Twice the gossamer ghoul webs came shrieking toward him. Twice the subdrones clumped into a tight shoal, allowing the web to catch them instead of Volk. Each time it snapped shut like jaws clamping down on prey, quickly butchering the metallic flock it constricted around. Sparks spat out as the strands cut effortlessly through the casings of the little machines, then fan engines failed, and the whole glowing, disintegrating mass dropped out of the air to seethe and shimmer its way into the floor tiles.
The last of the subdrones zipped out onto a gently curving platform. At the far end, a figure jumped down into the rat-infested water covering the tracks and disappeared into the tunnel. The subdrone sensors focused on a small circular device fixed to a London Underground map halfway along the platform wall. Its magnetic field was implausibly strong.
“What’s—”
The explosion obliterated the subdrone. A hundred meters behind, and around two corners, the blast knocked Volk onto his ass. The whole corridor shook as a deluge of dust and shattered tiles splattered down all around him.
“Christ,” Kohei shouted. “What is that explosive they’ve got?”
“I don’t know,” Volk said dryly, “but I wish we had it.” He walked forward cautiously until he reached the top of the stairs that led down to the platform. It was full of rubble.
“Do you think she’s still alive?” Kohei mused.
“Most likely. They knew what they were doing. But…she?”
“I think so. The G8 is cleaning the image. Hang on.” Kohei waited while the G8Turing prepared the fuzzy infrared image, enhancement algorithms refining the face that had turned so briefly toward the subdrone. A sharp monochrome image was sent to the Sol citizenship archive for identification.
Two seconds later her identity splashed across Kohei’s tarsus lenses, but it had been supplied by the London Metropolitan Police, organized crime division. “Jade Urchall,” he read. “Well, congratulations, Jade, you are now officially the number one enemy of the human race.”
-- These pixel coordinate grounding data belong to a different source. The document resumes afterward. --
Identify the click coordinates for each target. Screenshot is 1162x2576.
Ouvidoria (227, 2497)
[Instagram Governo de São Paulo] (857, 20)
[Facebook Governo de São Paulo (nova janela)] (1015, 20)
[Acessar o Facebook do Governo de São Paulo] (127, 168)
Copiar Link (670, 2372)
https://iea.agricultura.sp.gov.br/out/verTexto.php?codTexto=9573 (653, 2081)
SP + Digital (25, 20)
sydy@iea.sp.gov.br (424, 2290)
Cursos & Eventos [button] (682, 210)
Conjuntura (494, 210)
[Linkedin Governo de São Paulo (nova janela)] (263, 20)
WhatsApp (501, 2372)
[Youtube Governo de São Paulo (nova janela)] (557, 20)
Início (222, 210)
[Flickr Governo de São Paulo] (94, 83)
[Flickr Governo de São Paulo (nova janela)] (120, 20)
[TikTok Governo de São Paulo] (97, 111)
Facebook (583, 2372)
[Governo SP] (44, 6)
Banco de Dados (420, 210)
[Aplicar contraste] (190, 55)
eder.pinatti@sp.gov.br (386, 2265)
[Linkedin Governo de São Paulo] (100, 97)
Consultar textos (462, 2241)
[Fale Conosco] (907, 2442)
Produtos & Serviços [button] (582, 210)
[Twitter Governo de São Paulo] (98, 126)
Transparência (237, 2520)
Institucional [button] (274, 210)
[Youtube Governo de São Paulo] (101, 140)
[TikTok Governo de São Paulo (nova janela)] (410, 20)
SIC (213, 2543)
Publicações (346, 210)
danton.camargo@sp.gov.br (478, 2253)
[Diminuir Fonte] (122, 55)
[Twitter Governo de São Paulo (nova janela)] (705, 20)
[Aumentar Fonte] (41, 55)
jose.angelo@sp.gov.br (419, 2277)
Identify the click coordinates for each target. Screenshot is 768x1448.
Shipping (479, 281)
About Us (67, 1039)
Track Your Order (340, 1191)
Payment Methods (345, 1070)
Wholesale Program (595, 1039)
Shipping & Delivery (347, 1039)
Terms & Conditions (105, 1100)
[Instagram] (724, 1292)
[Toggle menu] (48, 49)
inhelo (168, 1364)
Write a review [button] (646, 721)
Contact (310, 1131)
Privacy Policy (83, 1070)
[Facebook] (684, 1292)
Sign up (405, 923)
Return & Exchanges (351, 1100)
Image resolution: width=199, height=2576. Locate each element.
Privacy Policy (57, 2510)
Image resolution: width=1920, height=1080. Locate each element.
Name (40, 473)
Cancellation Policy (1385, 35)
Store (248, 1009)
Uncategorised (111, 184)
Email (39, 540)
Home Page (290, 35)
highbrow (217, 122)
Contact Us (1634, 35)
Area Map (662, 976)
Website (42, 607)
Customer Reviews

I have finished watching, for now I behold what I have waited for all these long centuries.
The Olyix are coming. Oh, yes.
I activate my compressed systems.
All of them.
My metamorphosis begins. I will no longer be defined as a numbered level, a mere subset of something greater.
First to decompress are the nul-quantum patterns. They hang in space, phantom sketches of nucleonic machinery, lacking even the density of the vacuum that supports them, stretching out from my core as if I possess the wings of an angel.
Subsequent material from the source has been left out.